Epson has just revealed a new chip that will be a massive boost to GPS navigation and the hot topic location-based services revolution. The Infineon XPOSYS is a next-generation assisted-GPS system, and it's the world's smallest at just 3mm on each side.
The XPOSYS PMB 2540 measures just 2.8mm by 2.9mm, and according to Epson that makes it 25% smaller than other a-GPS systems on the market. According the Epson, the device is designed to consume half as much power as its competitor chips, and has boosted sensitivity so it can more accurately locate itself when its used in an indoors or street level environment. Furthermore, tight component integration means there's a reduced need for external components--possibly as few as nine--to make a full-functioning GPS system. That will make for smaller and cheaper GPS units.
And the low external component count and power consumption also implies the XPOSYS chip may find its way into far more devices than simple GPS navigation boxes and smartphones There are already camera's with integrated GPS for geotagging, but this chip simplifies that process. Imagine the future of this chip: Cropping up in location-aware animated T-shirts, or even wedding ring sized navigation units.

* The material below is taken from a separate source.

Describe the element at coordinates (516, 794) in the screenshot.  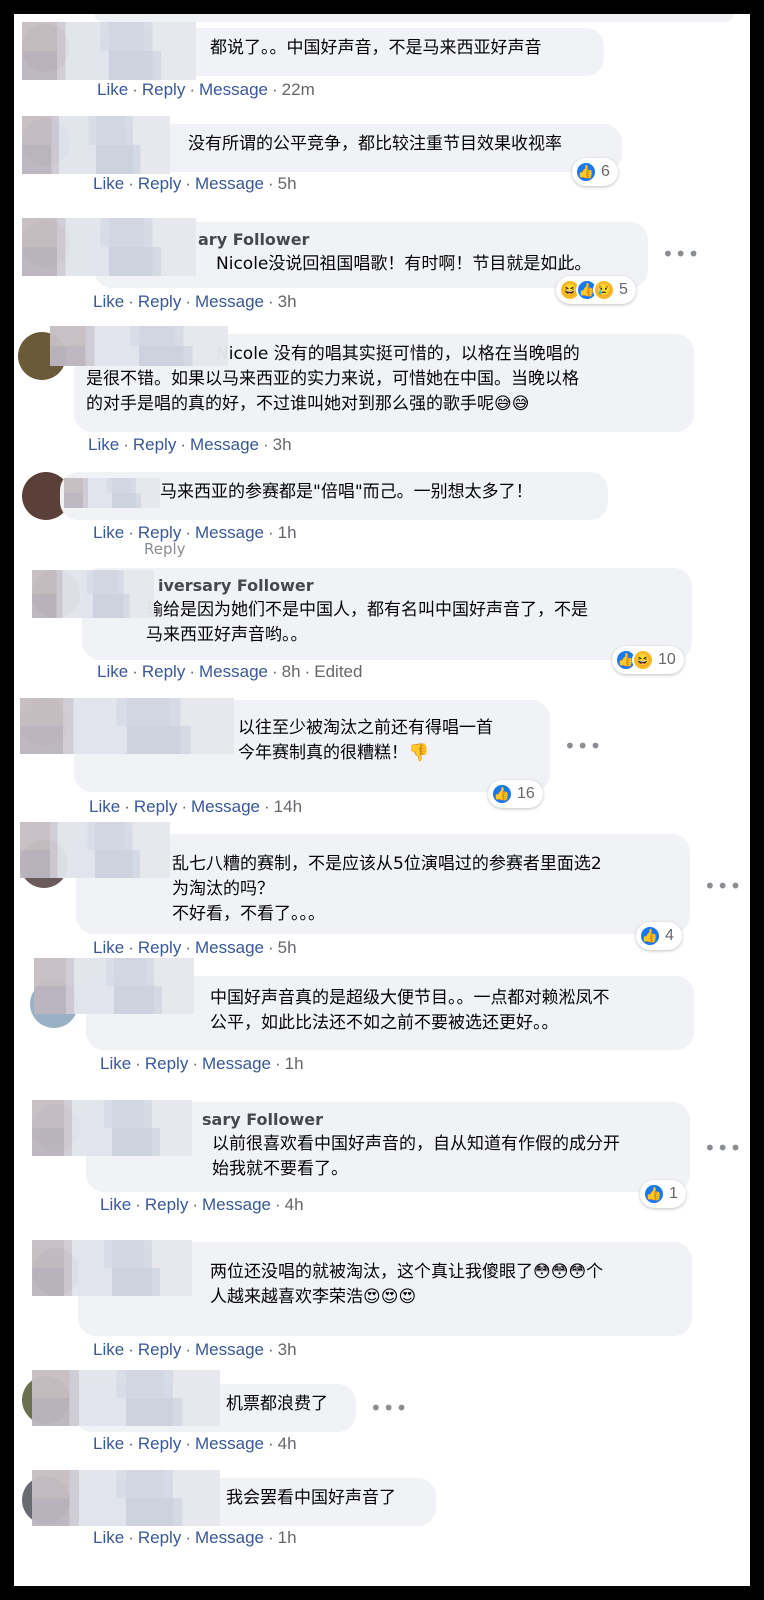
I see `reaction-count: 👍 16` at that location.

Beyond geolocation though, there's even potential for positional tracking. Such a small chip, combined with the world's smallest fuel cell l (also 3mm on a side) and a single chip GSM unit, along with a thimbleful of electronic components could easily make spy movie-like mini tracking units cheaply and simply.
Maybe we're actually entering an age where nearly everything you own knows its location, where it will be next, and will be able to tell you--and others all about it. That's either a wonderfully enabling technology--it'll certainly be a great day when no one will have to madly hunt for their lost car keys--or a creepily Orwellian one.